Separated at birth?

Separated at birth?

Separated at birth? You tell me…

So, what do HM the Queen and Rolling Stone guitarist Keith Richards have in common? The obvious answer is money. They are both stinking rich, though one more than the other. I’ll let you work out which is which.

As you’ll have gleaned from reading my About Me page, I’m neither stinking rich nor a member of the British Royal Family. Nor am I a member of the Rolling Stones, though Mick Jagger has owed me £50 for rather a long time. But that’s a story for another day.

The History of ‘Separated at Birth’

As far as I can tell, this whole separated at birth thing was started by New York-based Spy magazine. I can’t say I’d even heard of this periodical and it’s no longer operating, anyway. Gone the way of many printed magazines in the digital era.
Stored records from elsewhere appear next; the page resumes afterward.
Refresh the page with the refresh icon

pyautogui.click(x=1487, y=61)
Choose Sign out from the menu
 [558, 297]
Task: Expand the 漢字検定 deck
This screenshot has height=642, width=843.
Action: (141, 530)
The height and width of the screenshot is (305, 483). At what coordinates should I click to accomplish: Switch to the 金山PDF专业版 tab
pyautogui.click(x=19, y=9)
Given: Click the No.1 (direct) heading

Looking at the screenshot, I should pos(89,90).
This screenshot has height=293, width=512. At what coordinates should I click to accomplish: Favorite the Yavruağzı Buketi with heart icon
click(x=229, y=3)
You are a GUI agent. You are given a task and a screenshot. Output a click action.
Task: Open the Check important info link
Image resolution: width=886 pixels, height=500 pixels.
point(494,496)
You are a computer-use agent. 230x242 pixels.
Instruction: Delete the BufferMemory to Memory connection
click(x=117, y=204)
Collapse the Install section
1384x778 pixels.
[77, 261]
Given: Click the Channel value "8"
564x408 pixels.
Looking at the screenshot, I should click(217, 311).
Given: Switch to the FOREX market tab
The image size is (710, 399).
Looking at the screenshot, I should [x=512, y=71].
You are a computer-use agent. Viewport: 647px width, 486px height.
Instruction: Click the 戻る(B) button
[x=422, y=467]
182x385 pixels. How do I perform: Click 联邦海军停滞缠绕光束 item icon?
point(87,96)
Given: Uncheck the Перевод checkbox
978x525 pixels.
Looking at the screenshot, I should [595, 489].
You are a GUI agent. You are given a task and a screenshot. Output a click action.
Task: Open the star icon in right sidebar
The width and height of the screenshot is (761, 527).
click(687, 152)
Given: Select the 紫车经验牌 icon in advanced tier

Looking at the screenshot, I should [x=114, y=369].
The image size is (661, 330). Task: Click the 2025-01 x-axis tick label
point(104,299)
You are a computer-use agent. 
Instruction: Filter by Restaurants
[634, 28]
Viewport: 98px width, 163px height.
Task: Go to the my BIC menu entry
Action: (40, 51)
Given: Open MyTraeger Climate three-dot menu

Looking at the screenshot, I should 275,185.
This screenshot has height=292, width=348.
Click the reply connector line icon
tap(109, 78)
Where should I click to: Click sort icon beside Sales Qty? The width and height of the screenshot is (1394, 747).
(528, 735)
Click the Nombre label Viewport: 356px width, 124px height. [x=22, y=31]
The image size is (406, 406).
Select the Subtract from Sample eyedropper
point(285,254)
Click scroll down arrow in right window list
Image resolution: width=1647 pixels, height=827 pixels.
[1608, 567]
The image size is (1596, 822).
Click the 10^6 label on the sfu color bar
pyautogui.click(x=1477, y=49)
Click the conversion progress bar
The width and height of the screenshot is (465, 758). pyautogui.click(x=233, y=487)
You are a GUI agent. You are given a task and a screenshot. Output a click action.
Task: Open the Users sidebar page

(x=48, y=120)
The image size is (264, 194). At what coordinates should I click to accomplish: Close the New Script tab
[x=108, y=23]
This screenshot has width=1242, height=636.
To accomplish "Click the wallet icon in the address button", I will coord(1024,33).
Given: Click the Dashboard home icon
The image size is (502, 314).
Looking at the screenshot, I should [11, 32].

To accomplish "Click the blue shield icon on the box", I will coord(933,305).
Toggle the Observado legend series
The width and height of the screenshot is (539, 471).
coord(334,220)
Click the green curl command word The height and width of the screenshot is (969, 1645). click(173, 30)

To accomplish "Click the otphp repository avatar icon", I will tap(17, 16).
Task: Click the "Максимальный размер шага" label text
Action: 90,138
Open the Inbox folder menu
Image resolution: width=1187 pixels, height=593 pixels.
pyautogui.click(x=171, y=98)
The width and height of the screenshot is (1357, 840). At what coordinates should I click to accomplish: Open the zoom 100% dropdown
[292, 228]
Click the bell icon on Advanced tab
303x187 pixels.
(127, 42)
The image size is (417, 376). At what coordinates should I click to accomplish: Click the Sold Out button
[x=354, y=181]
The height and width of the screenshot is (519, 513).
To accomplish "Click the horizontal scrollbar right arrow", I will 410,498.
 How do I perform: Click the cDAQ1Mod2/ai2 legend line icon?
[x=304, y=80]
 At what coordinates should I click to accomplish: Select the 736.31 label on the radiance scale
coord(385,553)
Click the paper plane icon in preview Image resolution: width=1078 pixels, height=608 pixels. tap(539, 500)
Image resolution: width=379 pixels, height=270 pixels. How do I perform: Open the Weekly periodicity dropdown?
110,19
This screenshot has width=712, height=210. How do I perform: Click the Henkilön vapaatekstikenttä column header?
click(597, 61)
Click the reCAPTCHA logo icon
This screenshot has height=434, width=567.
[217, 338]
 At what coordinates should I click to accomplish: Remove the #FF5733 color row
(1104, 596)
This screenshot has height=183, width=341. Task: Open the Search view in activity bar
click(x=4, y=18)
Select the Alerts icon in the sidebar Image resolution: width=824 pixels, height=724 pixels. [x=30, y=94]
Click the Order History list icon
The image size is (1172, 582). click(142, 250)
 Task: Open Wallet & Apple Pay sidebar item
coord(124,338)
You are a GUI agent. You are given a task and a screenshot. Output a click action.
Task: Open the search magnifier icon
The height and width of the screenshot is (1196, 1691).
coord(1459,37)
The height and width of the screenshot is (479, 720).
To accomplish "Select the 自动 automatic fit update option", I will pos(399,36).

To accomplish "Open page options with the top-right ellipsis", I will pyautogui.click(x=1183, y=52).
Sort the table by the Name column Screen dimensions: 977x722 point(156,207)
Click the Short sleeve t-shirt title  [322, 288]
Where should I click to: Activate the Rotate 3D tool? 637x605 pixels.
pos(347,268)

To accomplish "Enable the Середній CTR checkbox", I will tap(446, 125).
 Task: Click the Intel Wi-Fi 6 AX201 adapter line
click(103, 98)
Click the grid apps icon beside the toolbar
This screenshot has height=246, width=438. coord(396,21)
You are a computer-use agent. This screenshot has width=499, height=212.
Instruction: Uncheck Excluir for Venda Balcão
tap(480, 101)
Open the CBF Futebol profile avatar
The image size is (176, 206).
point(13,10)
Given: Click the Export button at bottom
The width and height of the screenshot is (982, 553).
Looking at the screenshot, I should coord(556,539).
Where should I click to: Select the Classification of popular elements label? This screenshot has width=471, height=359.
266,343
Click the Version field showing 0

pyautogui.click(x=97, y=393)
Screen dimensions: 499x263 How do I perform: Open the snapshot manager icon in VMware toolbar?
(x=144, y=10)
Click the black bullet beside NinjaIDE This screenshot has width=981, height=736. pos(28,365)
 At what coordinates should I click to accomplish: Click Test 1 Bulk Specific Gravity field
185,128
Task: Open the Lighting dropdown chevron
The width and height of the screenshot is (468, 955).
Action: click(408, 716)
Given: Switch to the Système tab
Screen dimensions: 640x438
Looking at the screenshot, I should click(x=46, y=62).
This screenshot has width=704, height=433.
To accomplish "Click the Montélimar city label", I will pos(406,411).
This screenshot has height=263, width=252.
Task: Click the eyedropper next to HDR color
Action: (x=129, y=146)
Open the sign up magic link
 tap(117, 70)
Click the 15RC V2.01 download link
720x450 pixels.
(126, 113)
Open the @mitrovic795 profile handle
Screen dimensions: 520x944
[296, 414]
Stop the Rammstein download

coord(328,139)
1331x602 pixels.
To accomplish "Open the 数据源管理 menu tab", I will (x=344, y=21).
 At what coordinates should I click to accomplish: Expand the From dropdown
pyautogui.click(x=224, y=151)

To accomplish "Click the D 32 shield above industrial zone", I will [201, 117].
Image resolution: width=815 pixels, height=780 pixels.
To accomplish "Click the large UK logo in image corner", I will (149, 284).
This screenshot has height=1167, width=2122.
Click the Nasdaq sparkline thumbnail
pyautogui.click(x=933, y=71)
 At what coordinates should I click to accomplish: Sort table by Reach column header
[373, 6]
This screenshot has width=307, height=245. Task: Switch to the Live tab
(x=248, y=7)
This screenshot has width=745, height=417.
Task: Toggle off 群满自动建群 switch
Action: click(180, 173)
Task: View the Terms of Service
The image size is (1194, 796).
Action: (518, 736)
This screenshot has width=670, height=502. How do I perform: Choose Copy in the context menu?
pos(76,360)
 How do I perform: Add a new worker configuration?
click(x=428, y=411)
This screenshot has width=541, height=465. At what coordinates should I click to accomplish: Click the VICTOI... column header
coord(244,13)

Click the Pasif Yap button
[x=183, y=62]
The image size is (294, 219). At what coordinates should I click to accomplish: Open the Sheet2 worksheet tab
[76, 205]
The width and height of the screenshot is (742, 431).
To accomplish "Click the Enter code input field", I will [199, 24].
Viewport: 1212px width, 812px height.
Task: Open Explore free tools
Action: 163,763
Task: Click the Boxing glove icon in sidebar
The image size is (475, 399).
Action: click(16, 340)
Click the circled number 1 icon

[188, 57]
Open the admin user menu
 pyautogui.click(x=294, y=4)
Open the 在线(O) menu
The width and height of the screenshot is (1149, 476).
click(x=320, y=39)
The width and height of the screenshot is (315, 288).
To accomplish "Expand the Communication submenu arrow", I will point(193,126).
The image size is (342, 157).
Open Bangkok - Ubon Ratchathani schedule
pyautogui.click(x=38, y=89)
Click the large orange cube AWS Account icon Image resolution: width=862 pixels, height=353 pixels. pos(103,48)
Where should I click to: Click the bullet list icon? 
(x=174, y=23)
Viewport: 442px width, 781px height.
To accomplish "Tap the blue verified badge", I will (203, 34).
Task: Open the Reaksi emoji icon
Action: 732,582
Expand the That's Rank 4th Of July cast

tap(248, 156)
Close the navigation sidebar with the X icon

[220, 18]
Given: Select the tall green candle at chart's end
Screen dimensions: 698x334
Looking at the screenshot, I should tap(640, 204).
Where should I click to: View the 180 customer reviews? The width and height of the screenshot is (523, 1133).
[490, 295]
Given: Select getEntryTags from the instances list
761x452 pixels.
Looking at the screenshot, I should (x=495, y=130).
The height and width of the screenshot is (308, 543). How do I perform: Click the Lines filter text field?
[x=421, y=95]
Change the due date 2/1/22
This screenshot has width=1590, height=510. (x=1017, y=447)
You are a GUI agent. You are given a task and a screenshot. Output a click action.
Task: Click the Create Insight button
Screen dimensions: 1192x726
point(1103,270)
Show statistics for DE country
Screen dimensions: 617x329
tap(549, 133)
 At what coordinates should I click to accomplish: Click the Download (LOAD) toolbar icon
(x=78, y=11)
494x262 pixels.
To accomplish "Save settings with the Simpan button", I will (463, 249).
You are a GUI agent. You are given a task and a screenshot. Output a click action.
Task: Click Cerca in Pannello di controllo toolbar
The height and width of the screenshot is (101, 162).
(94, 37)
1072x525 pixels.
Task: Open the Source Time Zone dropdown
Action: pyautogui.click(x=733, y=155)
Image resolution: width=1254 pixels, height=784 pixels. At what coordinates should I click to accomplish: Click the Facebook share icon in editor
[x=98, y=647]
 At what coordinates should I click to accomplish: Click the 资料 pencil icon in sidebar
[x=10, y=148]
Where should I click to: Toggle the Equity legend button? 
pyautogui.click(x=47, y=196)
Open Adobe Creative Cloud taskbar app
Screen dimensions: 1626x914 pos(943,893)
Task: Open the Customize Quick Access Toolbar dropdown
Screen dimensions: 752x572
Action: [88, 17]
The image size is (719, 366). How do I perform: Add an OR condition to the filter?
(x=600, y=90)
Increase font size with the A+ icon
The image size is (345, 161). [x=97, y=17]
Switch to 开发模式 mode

Wikipedia relies on a typically verbose explanation of what the term means:

…usually phrased as a question, is a light-hearted media device for pointing out people who are unrelated but bear a notable facial resemblance, implying that they are twins who were separated soon after being born and presumably adopted by separate families

Wikipedia: “Separated at Birth?”
Separated at Birth? - The Book

I discover now that Spy magazine had a copyright on the term ‘separated at birth’. Just as well for me, they are no longer in existence. When I dig even deeper, I see there was even a book published of ‘Separated at Birth?’ images. I hope it’s not too rude to say that the ones chosen for the cover look pretty lame.

Although I’m not a regular reader, I seem to remember the British satirical magazine Private Eye having a go. From what I can recall, their efforts tend to be crueller and designed to make a point.

I think my sole attempt is as good as any you’ll find. I hope you appreciate it and realise that Keith Richards is not related to HM The Queen. No matter how convincing the photographic evidence might be.